Raytheon to Pay $8.4M for Non-Compliance with Cybersecurity Requirements
Raytheon Company, RTX Corporation, and Nightwing Group LLC, and Nightwing Intelligence Solutions LLC, have agreed to pay $8.4 million to resolve allegations that Raytheon violated the False Claims Act by failing to comply with cybersecurity requirements in contracts or subcontracts involving the Department of Defense.
Raytheon is a subsidiary of Arlington, Virginia-based defense contractor RTX Corporation. In 2024, RTX Corporation sold its cybersecurity businesses, which since became part of Dulles, Virginia-based Nightwing. The settlement resolves conduct that allegedly occurred between 2015 and 2021, prior to Nightwing’s acquisition of the business.
The settlement resolves allegations that Raytheon and its then-subsidiary Raytheon Cyber Solutions Inc., failed to implement required cybersecurity controls on an internal development system that was used to perform unclassified work on certain DoD contracts.
The U.S. Department of Justice alleged that Raytheon and RCSI failed to develop and implement a system security plan for the system, as required by DoD cybersecurity regulations, and failed to ensure that the system complied with other cybersecurity requirements in the Defense Federal Acquisition Regulation Supplement and Federal Acquisition Regulation, which requires federal contractors to apply basic safeguarding requirements to information systems that process or store federal contract information.

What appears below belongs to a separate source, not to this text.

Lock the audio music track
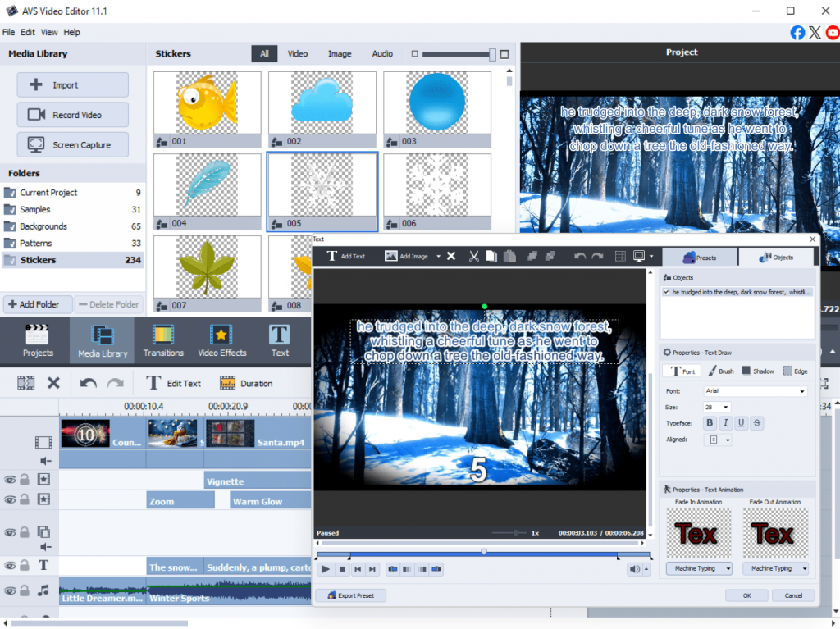The width and height of the screenshot is (840, 629). (x=25, y=590)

The settlement resolved allegations that Raytheon used its noncompliant internal system to develop, use, or store covered defense information and federal contract information during its performance on 29 DoD contracts and subcontracts.

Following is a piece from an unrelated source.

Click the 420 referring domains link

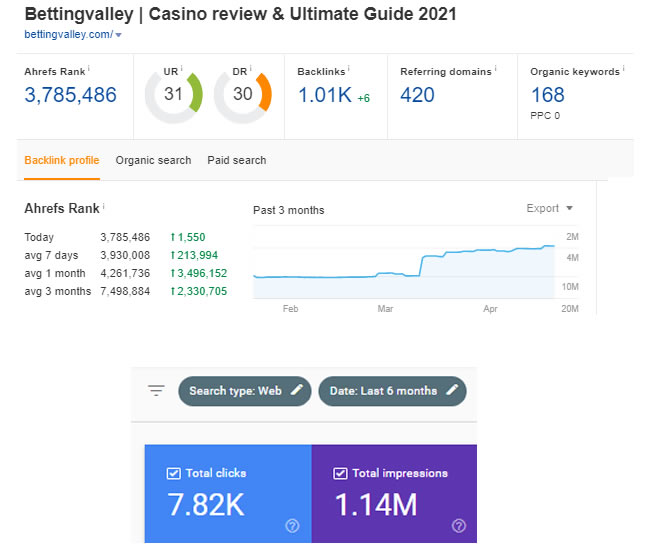coord(417,95)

The settlement resolves a lawsuit filed under the whistleblower provisions of the False Claims Act, which permit private parties to sue on behalf of the government when they believe a defendant has submitted false claims for government funds. The settlement in this case provides for the whistleblower, Branson Kenneth Fowler Sr., a former director of engineering with Raytheon, to receive a $1,512,000 share of the settlement amount.